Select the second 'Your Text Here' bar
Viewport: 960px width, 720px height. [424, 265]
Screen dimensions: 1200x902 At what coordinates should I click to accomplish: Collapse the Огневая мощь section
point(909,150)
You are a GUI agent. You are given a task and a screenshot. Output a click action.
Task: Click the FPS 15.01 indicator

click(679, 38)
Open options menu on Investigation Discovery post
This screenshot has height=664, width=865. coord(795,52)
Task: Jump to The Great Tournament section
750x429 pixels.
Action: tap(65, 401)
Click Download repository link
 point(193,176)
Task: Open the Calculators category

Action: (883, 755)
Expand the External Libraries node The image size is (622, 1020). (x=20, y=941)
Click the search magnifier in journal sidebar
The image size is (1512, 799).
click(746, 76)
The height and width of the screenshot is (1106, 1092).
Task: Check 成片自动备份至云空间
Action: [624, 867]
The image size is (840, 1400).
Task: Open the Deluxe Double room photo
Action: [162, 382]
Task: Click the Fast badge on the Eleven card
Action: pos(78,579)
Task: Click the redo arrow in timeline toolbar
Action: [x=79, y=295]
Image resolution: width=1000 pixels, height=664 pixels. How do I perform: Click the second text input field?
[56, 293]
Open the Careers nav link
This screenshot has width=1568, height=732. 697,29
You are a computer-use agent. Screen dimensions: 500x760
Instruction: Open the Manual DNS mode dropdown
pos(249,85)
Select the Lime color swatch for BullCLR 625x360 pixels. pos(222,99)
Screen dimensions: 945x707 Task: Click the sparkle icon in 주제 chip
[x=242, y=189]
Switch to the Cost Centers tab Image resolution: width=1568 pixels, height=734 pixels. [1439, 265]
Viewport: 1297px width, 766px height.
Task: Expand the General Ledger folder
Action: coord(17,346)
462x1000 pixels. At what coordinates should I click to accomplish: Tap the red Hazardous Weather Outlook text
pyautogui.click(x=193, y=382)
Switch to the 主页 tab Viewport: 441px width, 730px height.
○ ○ ○ ○ ○
* Exercise directions *
Copy the items word for word, starting at the line that contains "462x1000 pixels. At" and ending with the last line of the items.

* Solution *
462x1000 pixels. At what coordinates should I click to accomplish: Tap the red Hazardous Weather Outlook text
pyautogui.click(x=193, y=382)
Switch to the 主页 tab Viewport: 441px width, 730px height.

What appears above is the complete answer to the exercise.